On Sun, Dec 13, 2015 at 10:59:11PM -0800, David Wohlferd wrote:
> Is there a decision maker still teetering on the edge of making a call 
> here?

I think people are waiting for consensus, and we won't get consensus
until there is a good solution, something that gives workable semantics
(whatever those may be) and gives users a viable non-surprising way
forward, keeping in mind they have code that needs to work with older
compilers as well.

> On 12/13/2015 1:25 AM, Bernd Edlinger wrote:
> >>That is also my preferred solution,
> 
> I'm really not sure what the point of doing the memory clobber is. Yes, 
> I see that it is easier to code than "clobber everything."  And yes, it 
> might help with certain types of bugs for people who have or might 
> someday misuse asm.
> 
> But if we are trying to give users what they expect, shouldn't we be 
> doing the "clobber everything" Jeff suggested 
> (https://gcc.gnu.org/ml/gcc/2015-11/msg00081.html)?  Surely that's the 
> "safest" answer, and it's as likely to be what people expect as anything 
> else.  Adding the memory clobber will already break backward 
> compatibility and risk breaking existing code.  Why do all that for half 
> a solution?

That, and adding a memory clobber degrades performance for a lot of
existing basic asm that does not expect the clobber, e.g. asm(""),
asm("#"), asm("nop"), ...

> > The rationale for this is: there are lots of ways to write basic asm
> > statements, that may appear to work, if they clobber memory.
> 
> > because you can use all global values simply by name, users will
> > expect that to be supported.

This only works for some archs, for some ABIs, with some options.

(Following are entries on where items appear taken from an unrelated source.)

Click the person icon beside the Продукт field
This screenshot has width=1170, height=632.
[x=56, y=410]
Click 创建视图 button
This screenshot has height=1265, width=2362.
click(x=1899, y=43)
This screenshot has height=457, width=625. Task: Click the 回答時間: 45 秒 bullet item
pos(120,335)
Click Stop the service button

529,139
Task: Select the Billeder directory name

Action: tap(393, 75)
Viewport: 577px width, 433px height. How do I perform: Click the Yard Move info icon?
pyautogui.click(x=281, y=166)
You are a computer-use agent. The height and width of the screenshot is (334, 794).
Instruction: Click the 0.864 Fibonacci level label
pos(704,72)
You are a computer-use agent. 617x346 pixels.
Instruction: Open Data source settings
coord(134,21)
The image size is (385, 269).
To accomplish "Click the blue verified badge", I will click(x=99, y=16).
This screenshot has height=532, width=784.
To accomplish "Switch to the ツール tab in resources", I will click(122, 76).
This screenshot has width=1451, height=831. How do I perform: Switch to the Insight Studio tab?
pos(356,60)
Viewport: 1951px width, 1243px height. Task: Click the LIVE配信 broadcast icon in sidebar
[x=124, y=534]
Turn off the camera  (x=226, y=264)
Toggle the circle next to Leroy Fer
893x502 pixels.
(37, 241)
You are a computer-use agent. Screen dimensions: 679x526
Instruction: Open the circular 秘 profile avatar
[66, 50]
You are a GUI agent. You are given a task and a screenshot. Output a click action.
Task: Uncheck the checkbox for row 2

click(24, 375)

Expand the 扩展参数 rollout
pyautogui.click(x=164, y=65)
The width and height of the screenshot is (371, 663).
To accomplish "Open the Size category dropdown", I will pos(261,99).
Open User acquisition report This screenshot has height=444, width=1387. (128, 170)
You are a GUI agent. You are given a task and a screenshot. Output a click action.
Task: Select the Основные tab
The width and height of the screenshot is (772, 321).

> And if we do end up changing this, using basic asm will become more 
> dangerous than ever.  In addition to all the old problems (that will 
> still exist in earlier versions), now its behavior VARIES between 
> versions.  Programmers who want specific behavior (rather than our 
> assumption-du-jour) will be forced to CHANGE THEIR CODE to account for 
> this variability.

Yeah.  Which is why I prefer basic asm to have the same semantics as
extended asm without operands -- it does *now*, and has for many years.

- - -

There actually are three differences, it isn't *exactly* the same:
1) ia64 treats basic asm different, it always gives them stop bits;
2) basic asm does not use TARGET_MD_ASM_ADJUST, this is a problem;
3) basic asm does not need '%' (and for ASSEMBLER_DIALECT targets,
'{' '|' '}') escaped with an extra '%'.

This last point makes the "pretend basic asm never existed" option
unworkable, there is quite some code that relies on it.